== DIRECTIONS ==
For each line of the listing that contains "Pinterest", make a copy and return it.

*** Block opens ***

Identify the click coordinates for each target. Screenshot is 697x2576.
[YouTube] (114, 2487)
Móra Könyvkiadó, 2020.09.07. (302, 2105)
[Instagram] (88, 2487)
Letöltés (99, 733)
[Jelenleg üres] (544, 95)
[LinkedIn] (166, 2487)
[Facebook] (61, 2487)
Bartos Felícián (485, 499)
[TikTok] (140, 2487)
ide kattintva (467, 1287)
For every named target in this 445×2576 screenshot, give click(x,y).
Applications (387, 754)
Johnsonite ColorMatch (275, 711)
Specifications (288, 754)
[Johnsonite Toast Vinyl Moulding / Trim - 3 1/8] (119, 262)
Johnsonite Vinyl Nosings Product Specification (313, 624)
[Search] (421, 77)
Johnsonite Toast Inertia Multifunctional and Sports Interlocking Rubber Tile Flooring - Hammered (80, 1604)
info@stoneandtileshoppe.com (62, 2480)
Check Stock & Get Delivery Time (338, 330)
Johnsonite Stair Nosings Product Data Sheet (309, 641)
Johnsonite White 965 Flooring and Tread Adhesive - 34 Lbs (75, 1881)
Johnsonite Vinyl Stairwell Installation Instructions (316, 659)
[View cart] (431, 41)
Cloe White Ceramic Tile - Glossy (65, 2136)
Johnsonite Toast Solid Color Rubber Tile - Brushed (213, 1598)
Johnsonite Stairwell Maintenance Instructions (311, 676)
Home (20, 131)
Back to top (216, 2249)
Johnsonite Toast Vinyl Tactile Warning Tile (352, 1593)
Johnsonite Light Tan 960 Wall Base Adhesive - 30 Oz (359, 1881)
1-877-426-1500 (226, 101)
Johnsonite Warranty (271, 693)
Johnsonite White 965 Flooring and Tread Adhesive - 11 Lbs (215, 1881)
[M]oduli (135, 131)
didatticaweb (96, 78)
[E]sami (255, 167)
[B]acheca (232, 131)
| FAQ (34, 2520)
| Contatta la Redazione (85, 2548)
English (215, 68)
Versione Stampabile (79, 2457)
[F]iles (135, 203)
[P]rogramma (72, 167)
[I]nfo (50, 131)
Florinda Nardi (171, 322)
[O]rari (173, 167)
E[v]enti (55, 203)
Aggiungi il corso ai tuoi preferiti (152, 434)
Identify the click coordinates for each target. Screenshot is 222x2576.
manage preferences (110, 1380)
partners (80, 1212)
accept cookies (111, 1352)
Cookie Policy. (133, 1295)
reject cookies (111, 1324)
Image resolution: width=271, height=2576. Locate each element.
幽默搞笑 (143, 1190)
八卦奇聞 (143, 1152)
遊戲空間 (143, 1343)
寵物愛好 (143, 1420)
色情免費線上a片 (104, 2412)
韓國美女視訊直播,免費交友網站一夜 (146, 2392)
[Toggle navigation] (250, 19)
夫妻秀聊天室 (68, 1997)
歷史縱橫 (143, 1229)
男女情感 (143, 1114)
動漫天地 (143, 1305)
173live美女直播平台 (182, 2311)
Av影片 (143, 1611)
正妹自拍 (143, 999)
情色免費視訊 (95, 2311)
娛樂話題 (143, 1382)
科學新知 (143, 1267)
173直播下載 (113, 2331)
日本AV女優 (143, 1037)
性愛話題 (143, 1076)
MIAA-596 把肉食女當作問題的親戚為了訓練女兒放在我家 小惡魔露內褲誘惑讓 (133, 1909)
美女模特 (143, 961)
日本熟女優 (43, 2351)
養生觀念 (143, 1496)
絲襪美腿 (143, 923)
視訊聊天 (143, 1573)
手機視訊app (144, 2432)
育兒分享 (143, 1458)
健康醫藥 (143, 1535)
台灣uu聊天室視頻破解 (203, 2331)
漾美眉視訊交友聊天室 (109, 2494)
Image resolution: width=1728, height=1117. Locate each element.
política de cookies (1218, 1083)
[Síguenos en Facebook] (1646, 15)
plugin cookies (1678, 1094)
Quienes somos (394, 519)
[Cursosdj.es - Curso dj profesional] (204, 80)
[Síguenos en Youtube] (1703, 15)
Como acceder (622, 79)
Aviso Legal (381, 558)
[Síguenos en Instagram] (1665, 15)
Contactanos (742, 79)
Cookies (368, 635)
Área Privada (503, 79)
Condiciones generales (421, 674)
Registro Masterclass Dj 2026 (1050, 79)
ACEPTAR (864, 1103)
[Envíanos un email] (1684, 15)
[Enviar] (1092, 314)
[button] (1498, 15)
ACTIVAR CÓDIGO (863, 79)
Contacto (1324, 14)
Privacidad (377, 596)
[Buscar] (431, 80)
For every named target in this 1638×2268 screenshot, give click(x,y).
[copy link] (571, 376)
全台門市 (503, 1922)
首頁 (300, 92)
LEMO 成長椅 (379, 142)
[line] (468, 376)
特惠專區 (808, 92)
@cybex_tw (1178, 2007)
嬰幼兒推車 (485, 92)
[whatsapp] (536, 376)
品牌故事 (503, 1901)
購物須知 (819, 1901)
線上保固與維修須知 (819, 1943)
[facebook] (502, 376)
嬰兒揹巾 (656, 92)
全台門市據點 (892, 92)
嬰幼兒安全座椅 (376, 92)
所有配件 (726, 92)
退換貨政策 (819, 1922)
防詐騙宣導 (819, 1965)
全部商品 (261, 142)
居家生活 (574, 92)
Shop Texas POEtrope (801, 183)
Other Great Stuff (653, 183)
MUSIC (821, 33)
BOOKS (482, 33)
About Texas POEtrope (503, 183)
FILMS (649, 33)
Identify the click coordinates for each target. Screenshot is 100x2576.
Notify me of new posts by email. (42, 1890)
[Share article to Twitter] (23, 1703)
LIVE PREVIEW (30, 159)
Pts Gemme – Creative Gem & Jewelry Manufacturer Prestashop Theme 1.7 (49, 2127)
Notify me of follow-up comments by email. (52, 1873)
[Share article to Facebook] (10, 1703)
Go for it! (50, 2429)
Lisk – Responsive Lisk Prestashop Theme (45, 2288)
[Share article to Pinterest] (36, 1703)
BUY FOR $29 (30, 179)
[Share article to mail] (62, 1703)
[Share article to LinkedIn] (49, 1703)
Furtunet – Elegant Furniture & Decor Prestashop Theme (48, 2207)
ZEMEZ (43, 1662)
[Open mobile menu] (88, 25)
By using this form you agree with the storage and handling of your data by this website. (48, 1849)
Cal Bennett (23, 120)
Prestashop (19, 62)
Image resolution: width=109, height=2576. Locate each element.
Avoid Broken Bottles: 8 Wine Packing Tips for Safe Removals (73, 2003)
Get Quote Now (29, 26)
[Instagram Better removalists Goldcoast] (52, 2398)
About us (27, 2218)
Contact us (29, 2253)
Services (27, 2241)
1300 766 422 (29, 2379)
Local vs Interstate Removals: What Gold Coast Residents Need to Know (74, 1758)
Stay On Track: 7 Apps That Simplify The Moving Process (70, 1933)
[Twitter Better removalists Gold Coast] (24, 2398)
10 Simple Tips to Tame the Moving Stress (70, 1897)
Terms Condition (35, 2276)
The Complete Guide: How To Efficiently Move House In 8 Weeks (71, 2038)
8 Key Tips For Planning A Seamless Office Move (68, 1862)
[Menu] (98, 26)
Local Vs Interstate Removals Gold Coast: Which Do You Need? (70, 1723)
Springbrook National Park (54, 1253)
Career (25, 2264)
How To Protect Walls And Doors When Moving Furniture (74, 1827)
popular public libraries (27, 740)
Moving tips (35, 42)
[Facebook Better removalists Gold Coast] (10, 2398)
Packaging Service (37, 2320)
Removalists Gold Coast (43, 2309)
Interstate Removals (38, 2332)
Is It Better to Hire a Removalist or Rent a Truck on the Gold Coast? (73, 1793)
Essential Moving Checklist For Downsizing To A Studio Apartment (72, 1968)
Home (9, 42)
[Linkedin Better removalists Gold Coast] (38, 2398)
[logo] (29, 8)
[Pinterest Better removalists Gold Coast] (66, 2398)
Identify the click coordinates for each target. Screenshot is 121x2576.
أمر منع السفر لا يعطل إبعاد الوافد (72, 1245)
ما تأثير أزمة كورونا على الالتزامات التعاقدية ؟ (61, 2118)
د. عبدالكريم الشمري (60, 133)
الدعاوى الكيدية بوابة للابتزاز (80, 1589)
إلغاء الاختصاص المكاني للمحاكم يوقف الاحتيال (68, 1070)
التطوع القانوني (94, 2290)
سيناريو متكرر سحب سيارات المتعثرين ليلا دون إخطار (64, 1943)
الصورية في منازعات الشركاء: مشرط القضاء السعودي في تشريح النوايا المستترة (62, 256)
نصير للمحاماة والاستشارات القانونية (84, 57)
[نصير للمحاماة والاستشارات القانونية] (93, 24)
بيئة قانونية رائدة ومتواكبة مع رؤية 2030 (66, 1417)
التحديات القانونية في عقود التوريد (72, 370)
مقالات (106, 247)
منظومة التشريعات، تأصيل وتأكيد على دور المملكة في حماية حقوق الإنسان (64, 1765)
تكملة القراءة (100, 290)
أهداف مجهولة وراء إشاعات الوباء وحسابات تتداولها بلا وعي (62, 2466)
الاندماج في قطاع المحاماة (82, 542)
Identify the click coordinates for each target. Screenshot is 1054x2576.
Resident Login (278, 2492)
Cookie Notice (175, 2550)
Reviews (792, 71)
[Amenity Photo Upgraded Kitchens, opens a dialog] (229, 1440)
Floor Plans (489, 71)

*** Block closes ***

== REPLY ==
[Share article to Pinterest] (36, 1703)
[Pinterest Better removalists Gold Coast] (66, 2398)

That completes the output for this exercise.